Back during the 2004 campaign season, scientists at Emory University put some political partisans in a functional Magnetic Resonance Imaging device to see what parts of their brains lit up when their favorite candidates were criticized. The researchers presented the subjects with information showing their favorite candidate caught in the act of self contradiction. The lead researcher, Drew Westen, summed it up this way: "None of the circuits involved in conscious reasoning were particularly engaged," "Essentially, it appears as if partisans twirl the cognitive kaleidoscope until they get the conclusions they want, and then they get massively reinforced for it, with the elimination of negative emotional states and activation of positive ones."

It’s about loyalty to an individual, and it was a key survival trait for most of human history. Group cohesion and strong, unified threat response was vital when we lived in small kinship and tribal units. This social functionality trumped a more nuanced analysis of justice or long term benefit. After all, for much of human existence there was no “long term” for an individual to look forward to. Teenage pregnancy wasn’t a problem, it was a necessity.

The flip side of this loyalty is a hostility and suspicion of those outside one’s group, however that group is identified.

This was very useful for the hundreds of thousands of years we spent roaming around in small bands. It is a serious handicap when we live in societies of millions. Personalities don’t matter at this scale.

Although all labels are inaccurate, you could call me progressive or left wing. Nevertheless, I don’t care if people attack Pelosi or Obama or even Bernie Sanders personally. I am exasperated by people who consider this or that politician a savior. Sure, I was pleased when Obama was elected. I didn’t expect some huge shift in direction, but the eventual cessation of the most destructive policies then in place. As I have written elsewhere, I regarded him as a tourniquet, not a cure. (I see now that I was optimistic even in my limited expectations.) I recognized that he was put in place by the same political mechanism that installed George W. Bush, Bill Clinton, George H. W. Bush, and Ronald Reagan.  
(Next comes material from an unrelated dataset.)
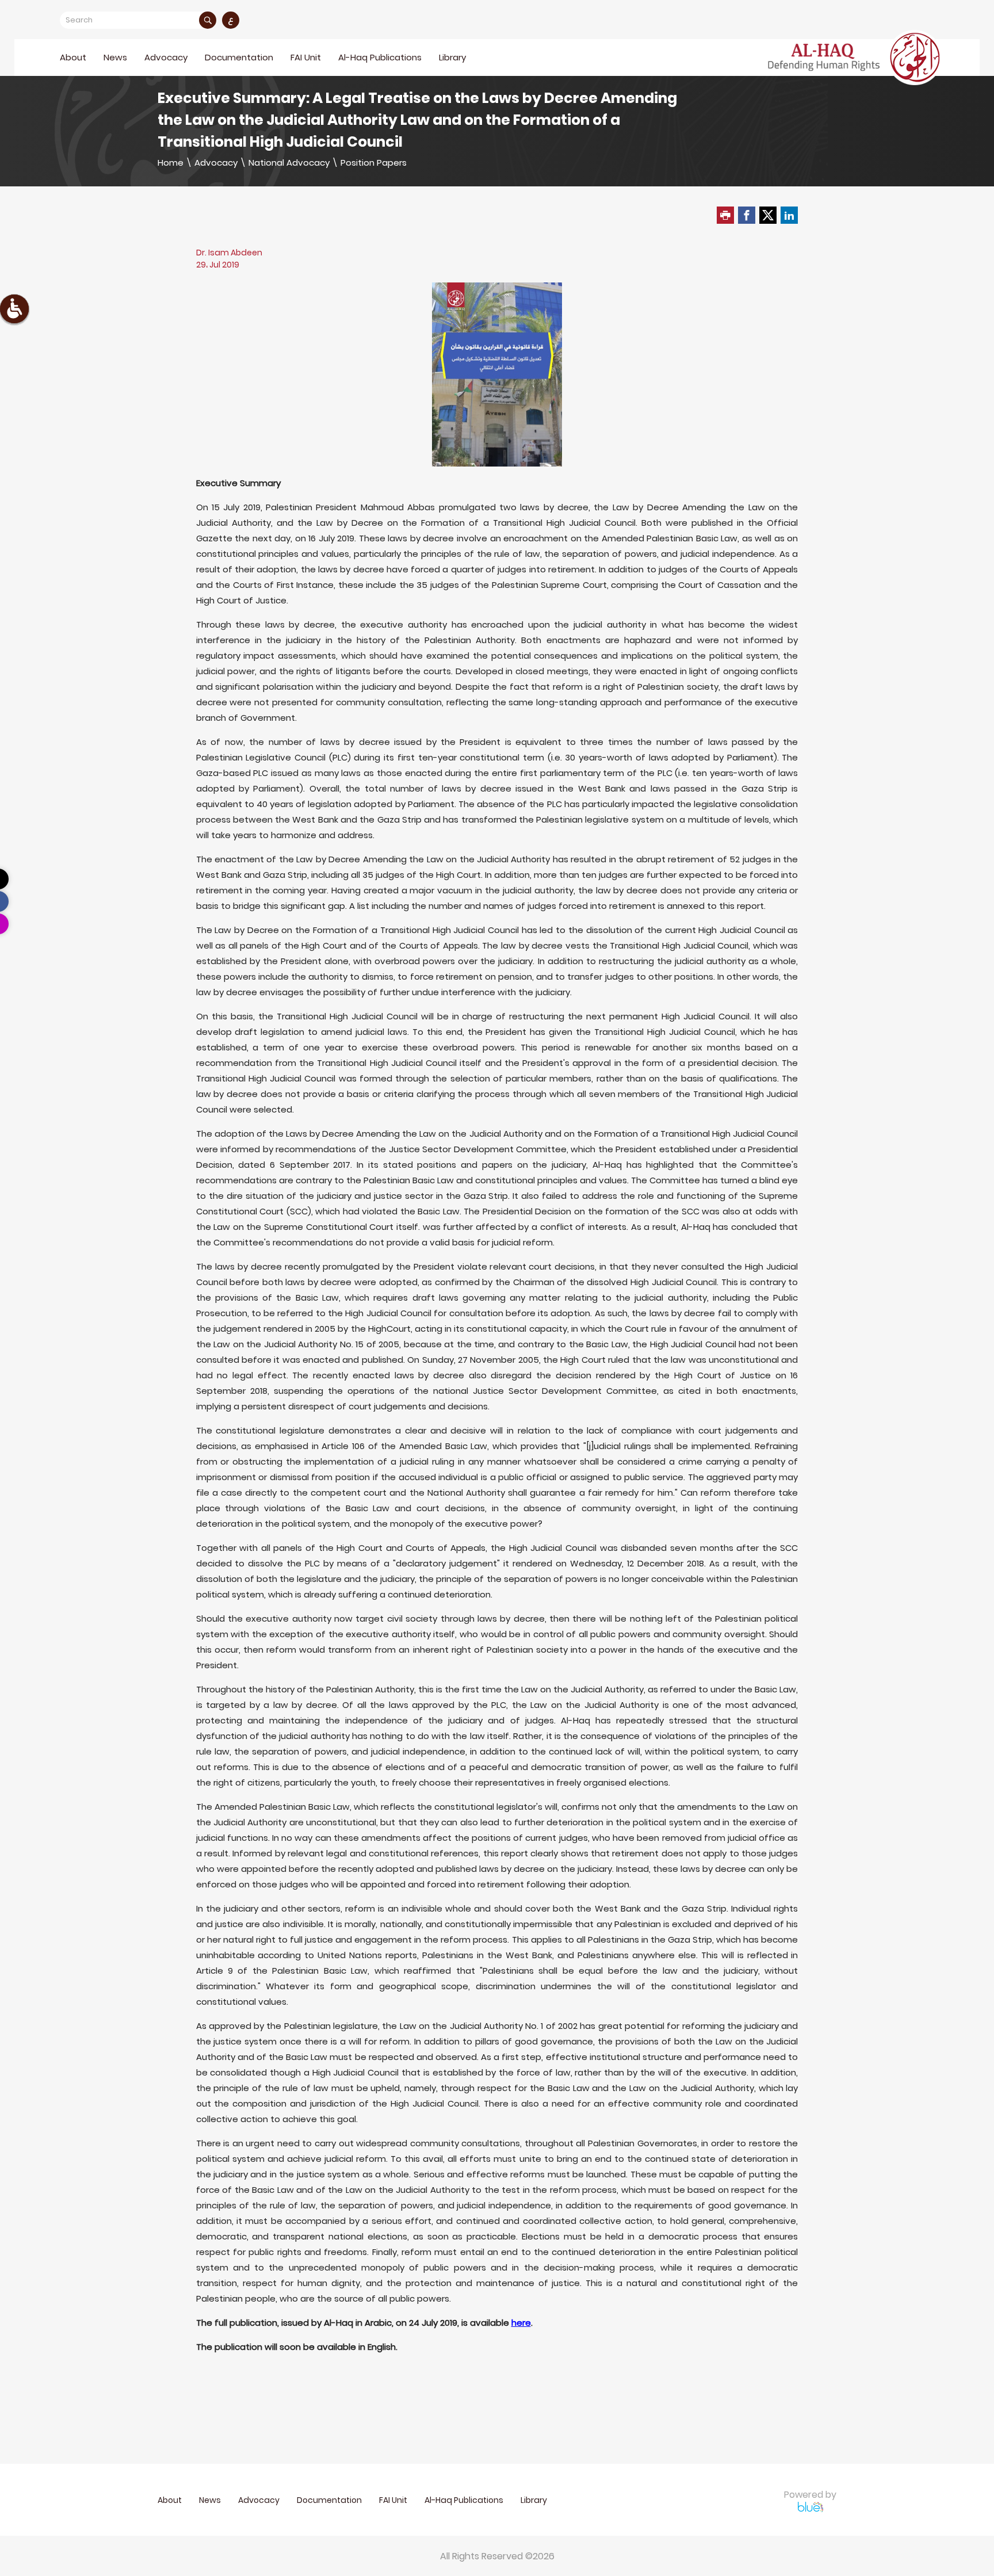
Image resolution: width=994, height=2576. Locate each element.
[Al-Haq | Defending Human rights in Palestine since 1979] (855, 57)
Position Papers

I care about structures. Show me the political structure, the means of selecting the decision-maker, and I will tell you what decision will get made. The personality of the person selected, at least the important core of that personality, is dependent upon the methodology of selection. Our present money-soaked campaign system, dependent upon corporate media, corporate PACs, and millionaires with open checkbooks, dictates particular policy outcomes. As we know from experience, few of these outcomes have long-term benefits for the average schmo.

So don’t hail the new savior, whatever political persuasion that savior may be. For that matter, don’t waste your time reviling the new devil. That person is just acting out a predefined role on the public stage. Examine how these people get to where they are and work on that process. I realize that this is difficult. It goes against how our species has behaved for the past couple of million years. It will be vital if we are to survive another hundred.